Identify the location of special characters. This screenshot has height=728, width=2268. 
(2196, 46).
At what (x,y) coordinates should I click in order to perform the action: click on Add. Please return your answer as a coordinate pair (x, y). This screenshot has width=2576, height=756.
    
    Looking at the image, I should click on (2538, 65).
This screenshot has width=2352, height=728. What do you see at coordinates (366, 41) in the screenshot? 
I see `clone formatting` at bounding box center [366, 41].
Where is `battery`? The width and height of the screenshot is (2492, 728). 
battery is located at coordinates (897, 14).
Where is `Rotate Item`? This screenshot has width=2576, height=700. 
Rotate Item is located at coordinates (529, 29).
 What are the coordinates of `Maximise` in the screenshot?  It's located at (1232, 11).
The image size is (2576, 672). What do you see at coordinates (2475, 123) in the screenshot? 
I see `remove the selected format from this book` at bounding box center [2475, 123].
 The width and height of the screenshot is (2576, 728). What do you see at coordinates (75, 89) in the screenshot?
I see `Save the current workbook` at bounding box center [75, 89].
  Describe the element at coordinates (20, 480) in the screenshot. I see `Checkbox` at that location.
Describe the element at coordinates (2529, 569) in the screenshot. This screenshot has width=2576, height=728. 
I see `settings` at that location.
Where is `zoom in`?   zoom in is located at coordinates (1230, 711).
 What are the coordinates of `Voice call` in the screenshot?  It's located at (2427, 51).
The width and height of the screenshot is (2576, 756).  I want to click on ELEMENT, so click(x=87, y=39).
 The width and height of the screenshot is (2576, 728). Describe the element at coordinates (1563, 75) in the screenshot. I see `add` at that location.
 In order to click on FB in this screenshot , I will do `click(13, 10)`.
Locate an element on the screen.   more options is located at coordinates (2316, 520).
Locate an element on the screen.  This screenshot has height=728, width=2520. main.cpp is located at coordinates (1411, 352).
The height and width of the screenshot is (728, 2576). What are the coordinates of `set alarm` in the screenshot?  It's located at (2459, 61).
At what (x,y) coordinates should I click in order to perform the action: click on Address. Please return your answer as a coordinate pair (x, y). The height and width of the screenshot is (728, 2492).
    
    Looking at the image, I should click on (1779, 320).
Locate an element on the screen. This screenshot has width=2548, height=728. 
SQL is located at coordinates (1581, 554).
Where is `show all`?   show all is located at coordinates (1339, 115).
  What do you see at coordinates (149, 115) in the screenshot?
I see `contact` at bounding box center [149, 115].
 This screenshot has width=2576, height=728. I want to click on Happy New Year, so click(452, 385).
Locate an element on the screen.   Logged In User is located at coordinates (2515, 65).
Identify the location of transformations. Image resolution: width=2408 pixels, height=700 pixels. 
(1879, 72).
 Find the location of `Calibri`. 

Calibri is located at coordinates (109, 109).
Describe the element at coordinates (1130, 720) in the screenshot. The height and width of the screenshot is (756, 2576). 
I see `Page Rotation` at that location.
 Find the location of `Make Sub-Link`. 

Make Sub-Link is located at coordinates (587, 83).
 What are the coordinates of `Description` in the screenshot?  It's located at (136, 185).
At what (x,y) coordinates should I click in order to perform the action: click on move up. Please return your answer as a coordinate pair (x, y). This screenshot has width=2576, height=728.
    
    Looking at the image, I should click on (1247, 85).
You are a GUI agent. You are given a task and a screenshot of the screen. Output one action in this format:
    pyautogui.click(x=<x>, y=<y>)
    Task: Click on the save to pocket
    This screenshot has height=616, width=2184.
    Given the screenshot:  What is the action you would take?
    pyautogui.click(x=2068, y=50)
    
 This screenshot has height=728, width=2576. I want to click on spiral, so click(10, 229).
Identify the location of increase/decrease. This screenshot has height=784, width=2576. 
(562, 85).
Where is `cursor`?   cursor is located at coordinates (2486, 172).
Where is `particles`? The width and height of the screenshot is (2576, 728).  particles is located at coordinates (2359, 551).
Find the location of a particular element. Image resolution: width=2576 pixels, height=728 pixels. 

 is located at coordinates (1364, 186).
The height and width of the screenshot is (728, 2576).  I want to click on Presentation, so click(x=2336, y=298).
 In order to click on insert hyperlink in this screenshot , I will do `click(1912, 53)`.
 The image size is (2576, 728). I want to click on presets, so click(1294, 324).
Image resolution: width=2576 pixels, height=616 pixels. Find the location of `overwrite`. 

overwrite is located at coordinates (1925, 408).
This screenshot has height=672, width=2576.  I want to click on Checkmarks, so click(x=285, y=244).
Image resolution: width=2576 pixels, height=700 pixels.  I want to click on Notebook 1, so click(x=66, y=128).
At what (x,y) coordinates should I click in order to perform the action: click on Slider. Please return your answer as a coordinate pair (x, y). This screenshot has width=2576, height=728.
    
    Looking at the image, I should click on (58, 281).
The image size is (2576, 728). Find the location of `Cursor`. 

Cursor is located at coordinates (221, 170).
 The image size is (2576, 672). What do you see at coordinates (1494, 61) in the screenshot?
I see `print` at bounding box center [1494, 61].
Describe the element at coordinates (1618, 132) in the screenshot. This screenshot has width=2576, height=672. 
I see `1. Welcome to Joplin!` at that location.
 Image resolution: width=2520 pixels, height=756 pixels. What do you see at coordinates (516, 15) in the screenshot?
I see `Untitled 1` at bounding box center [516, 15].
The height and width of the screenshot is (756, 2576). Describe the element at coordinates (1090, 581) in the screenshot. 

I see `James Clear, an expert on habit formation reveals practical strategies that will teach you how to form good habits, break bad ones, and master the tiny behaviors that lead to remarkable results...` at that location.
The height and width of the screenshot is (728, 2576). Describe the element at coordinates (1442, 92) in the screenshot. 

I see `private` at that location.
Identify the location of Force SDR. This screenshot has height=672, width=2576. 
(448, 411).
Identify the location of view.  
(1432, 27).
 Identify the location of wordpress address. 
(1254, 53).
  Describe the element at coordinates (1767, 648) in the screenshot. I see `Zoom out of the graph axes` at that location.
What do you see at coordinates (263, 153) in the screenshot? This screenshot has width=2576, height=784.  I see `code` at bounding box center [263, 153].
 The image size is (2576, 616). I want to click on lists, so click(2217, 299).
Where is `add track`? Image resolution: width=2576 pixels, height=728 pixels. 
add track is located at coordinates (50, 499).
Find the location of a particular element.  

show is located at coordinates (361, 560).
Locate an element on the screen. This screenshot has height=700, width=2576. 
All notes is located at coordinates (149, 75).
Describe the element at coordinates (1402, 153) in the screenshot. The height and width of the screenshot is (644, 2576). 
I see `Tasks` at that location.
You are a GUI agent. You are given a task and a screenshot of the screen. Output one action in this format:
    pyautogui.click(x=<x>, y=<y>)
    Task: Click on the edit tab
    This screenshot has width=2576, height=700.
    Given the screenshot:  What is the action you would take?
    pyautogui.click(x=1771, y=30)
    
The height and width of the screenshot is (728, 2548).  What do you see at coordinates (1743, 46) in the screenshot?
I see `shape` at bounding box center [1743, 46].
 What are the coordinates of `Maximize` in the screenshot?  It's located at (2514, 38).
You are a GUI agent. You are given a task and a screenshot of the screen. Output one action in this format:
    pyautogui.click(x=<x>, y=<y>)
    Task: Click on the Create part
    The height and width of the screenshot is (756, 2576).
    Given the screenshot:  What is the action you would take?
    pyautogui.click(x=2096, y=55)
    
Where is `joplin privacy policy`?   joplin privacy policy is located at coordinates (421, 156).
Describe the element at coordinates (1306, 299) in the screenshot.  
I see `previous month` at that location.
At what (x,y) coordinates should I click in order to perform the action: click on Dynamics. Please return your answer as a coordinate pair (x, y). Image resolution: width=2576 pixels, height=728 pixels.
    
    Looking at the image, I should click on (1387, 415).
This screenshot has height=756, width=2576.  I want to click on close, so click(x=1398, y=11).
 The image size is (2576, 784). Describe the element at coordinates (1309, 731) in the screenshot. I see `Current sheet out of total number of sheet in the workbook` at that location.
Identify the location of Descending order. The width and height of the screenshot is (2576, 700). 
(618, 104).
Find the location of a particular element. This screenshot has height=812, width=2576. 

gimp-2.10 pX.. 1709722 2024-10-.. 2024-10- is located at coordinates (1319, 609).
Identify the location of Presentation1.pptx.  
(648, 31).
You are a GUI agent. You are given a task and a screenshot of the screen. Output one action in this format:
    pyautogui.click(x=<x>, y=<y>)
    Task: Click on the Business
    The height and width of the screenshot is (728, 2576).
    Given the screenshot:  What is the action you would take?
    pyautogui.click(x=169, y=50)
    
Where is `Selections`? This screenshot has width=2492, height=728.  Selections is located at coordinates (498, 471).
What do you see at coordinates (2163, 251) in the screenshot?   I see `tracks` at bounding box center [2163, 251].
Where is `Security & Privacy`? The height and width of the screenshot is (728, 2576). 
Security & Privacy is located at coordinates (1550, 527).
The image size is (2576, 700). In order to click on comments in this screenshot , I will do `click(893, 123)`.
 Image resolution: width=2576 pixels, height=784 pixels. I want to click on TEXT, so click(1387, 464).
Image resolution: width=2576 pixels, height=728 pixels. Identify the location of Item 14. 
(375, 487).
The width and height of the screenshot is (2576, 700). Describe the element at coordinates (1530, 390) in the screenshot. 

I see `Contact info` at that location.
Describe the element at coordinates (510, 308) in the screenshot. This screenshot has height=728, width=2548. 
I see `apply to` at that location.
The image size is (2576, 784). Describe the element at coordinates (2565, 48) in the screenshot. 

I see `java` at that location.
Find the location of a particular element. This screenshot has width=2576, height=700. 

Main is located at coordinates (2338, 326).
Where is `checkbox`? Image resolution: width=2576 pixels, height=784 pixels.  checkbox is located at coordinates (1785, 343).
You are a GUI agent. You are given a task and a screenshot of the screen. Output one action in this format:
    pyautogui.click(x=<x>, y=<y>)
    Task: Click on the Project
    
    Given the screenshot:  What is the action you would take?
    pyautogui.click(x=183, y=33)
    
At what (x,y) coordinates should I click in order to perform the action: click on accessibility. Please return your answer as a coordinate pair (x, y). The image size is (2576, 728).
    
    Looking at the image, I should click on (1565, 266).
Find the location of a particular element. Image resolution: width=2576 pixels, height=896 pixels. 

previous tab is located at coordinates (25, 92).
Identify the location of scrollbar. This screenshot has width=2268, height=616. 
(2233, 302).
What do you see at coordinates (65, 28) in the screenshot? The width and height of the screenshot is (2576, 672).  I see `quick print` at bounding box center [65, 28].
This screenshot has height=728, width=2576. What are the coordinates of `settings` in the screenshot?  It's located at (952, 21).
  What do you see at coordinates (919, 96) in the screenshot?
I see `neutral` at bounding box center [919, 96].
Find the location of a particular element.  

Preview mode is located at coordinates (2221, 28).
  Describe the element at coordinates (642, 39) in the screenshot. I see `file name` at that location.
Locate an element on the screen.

########

• **Task to carry out**
Render the stretch of material from its first line through the line containing "(2196, 46)." as a numbered list, omitting any blank lines.

• **Response for this exercise**
1. Identify the location of special characters. This screenshot has height=728, width=2268. 
2. (2196, 46).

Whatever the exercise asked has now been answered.